Hay ocasiones que no hay nada mejor como quedarse en casa

Por Íñigo Fernández

¿"Nos vamos al mundial" o "No vamos al mundial"?

¿"Nos vamos al mundial" o "No vamos al mundial"?

Es el 10 de junio y acaba de terminar el partido de la selección mexicana ante Trinidad y Tobago. Mientras me dirijo a mi recámara me pregunto una y otra vez si es realmente trascendental para nosotros, los aficionados, que “el tri” vaya al mundial de Sudáfrica y siempre llego a la misma conclusión: no, no lo es.

Podrán decir muchas cosas de los mundiales. Que si foguean a los jugadores, que si jugarlos da prestigio a los países, que no asistir a ellos es un retroceso para el futbol nacional y muchos más argumentos que ni comparto ni tampoco me interesa escuchar, mucho menos repetir en este espacio. Asumir que el prestigio nacional depende de lo que un puñado de mexicanos (oriundos y naturalizados, da lo mismo) pueda hacer con un balón equivale a esas pláticas infantiles donde uno decía a sus amigos que su papá era mejor que el de los demás porque acababa de comprar un coche o había llevado a la familia de vacaciones a la playa.

La palabra fracaso está en boca de todos y muchas de ellas la relacionan con la posible ausencia de nuestra selección en Sudáfrica.  Pregunto a los lectores: ¿Cuál es un peor fracaso: no ir al mundial o ir para hacer el ridículo? Tal vez algunos de ustedes no se acuerden de lo sucedido en Argentina en 1978, pero yo lo tengo muy presente pues fue la primer copa del mundo de la que guardo consciencia. Después de un selectivo perfecto en el que México, entonces gigante de la siempre paupérrima CONCACAF, arrasó en todos los partidos, la selección se marchó rumbo a Argentina con un futuro prometedor, mismo que se vio truncado en ocho días tras perder 3-1 ante Marruecos, 6-0 con Alemania y 3-1 con Polonia. Fue de este modo como el seleccionado nacional se las apañó no sólo para fulminar las esperanzas de la afición al quedar en último lugar del mundial y ser la nación más goleada.

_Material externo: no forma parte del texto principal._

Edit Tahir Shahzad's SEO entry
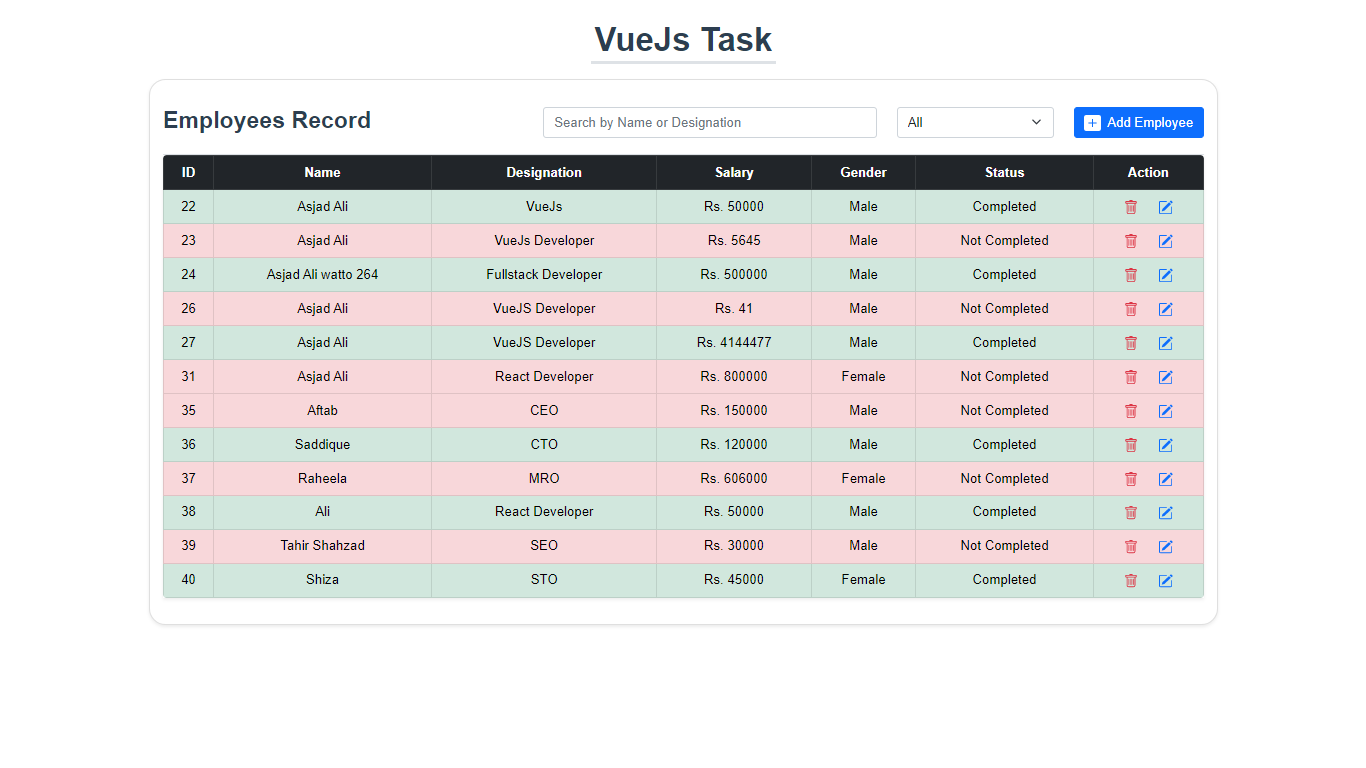 [x=1165, y=546]
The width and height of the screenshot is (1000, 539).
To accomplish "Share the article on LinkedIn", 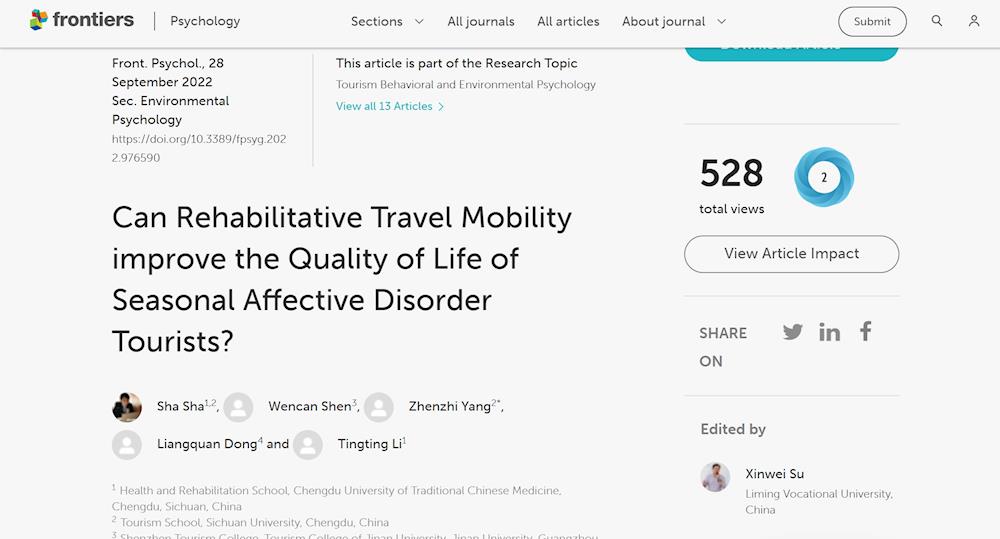I will pyautogui.click(x=829, y=332).
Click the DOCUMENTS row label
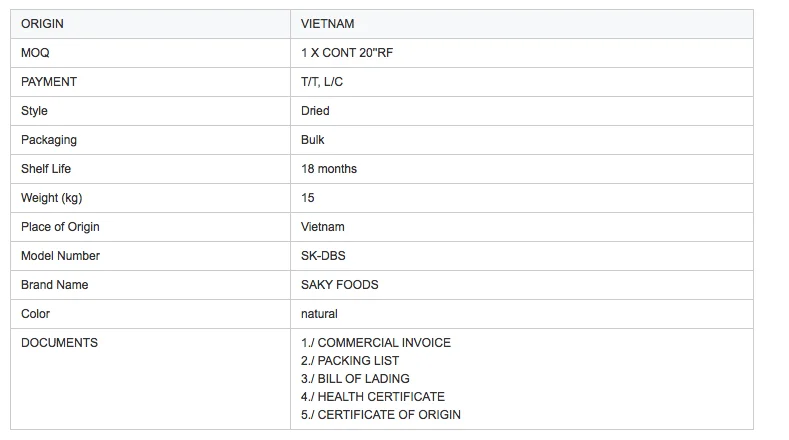 pos(59,343)
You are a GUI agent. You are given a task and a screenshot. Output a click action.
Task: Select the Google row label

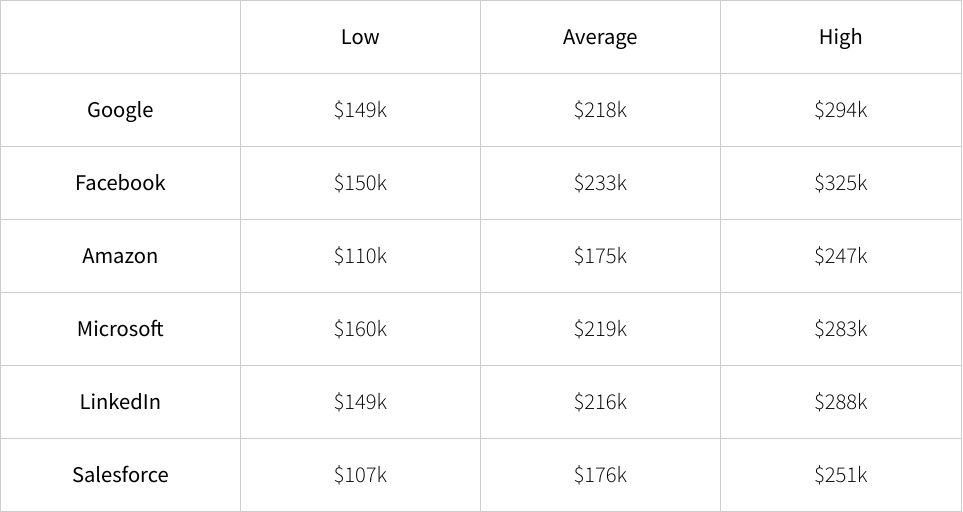pos(120,110)
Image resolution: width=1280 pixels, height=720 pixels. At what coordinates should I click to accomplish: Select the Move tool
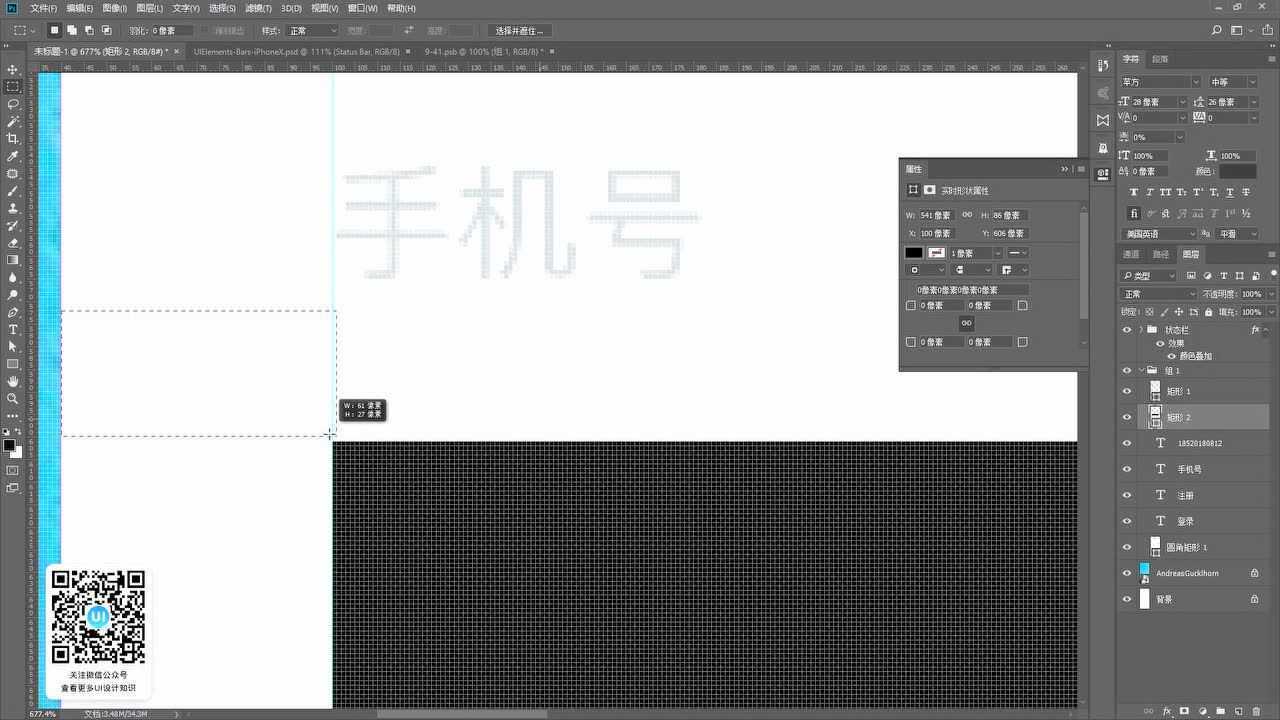[13, 68]
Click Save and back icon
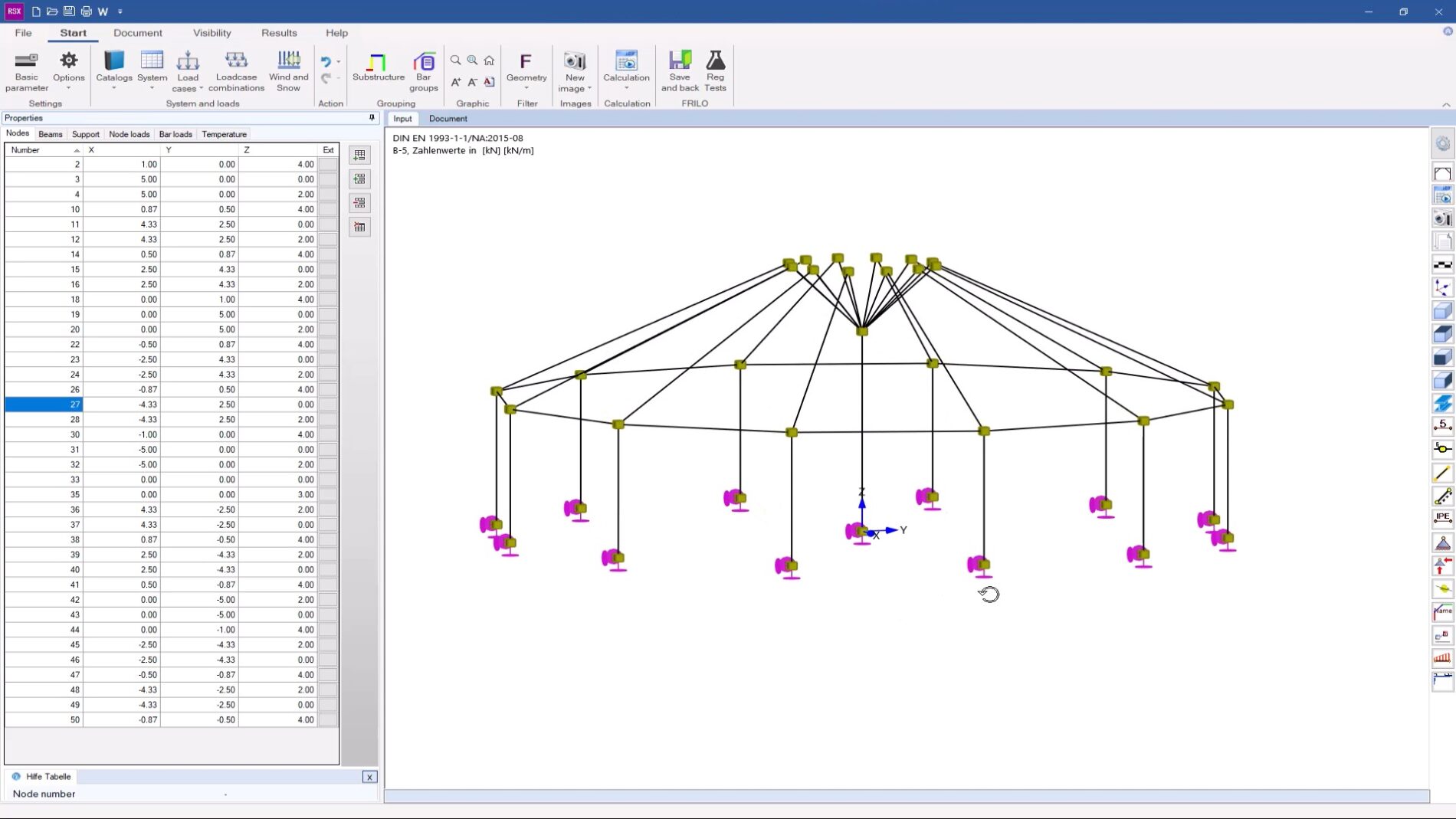Screen dimensions: 1456x819 pos(680,70)
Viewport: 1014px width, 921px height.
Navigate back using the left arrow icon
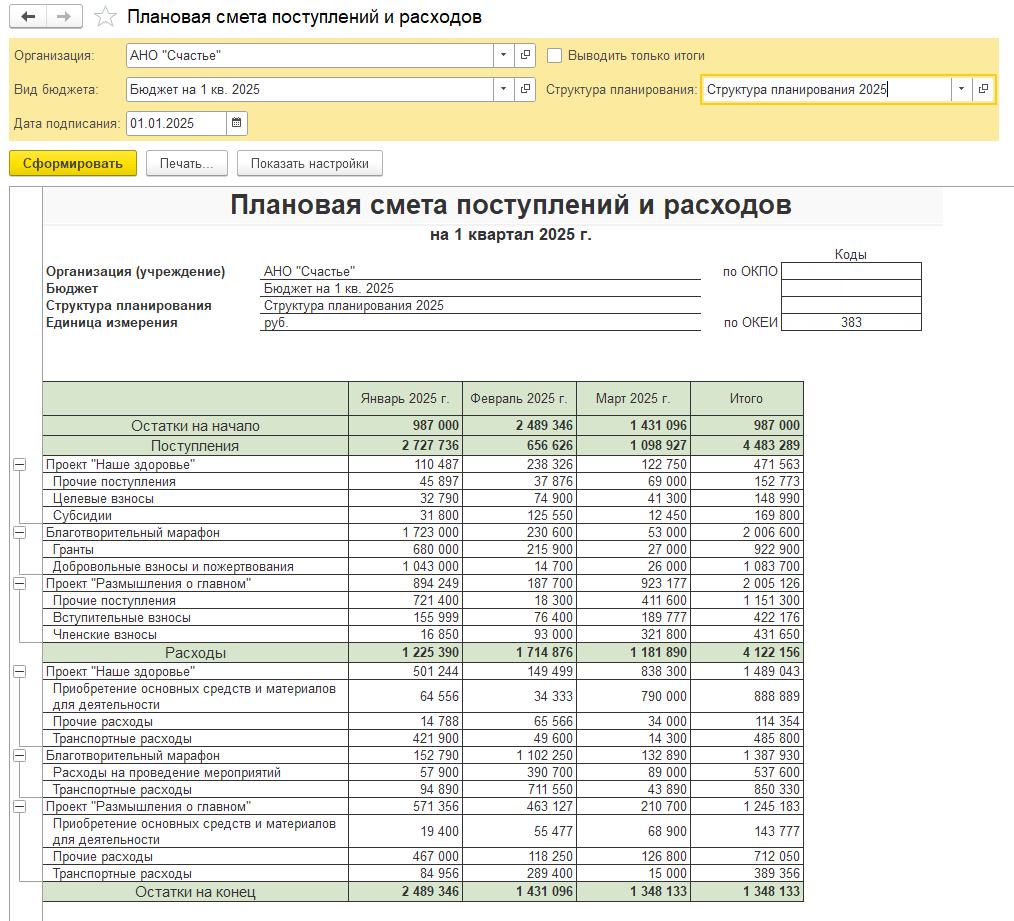(x=28, y=16)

¿Qué quieren que les diga? Con casi nueve años de edad, la experiencia me causó un sentimiento de vergüenza que con los años logré exorcizar comprendiendo que uno como aficionado puede apoyar de muchas maneras, pero que, a final de cuentas todo queda en manos de esos once jugadores que van detrás y delante del balón. Y la oncena que tenemos hoy, por los motivos que sea, no da para mucho más. Visto así, creo que ésta es una de esas ocasiones en las que no hay nada mejor que quedarse en casa y, al menos así, nos dé la satisfacción de no hacernos pasar por otra vergüenza mayúscula.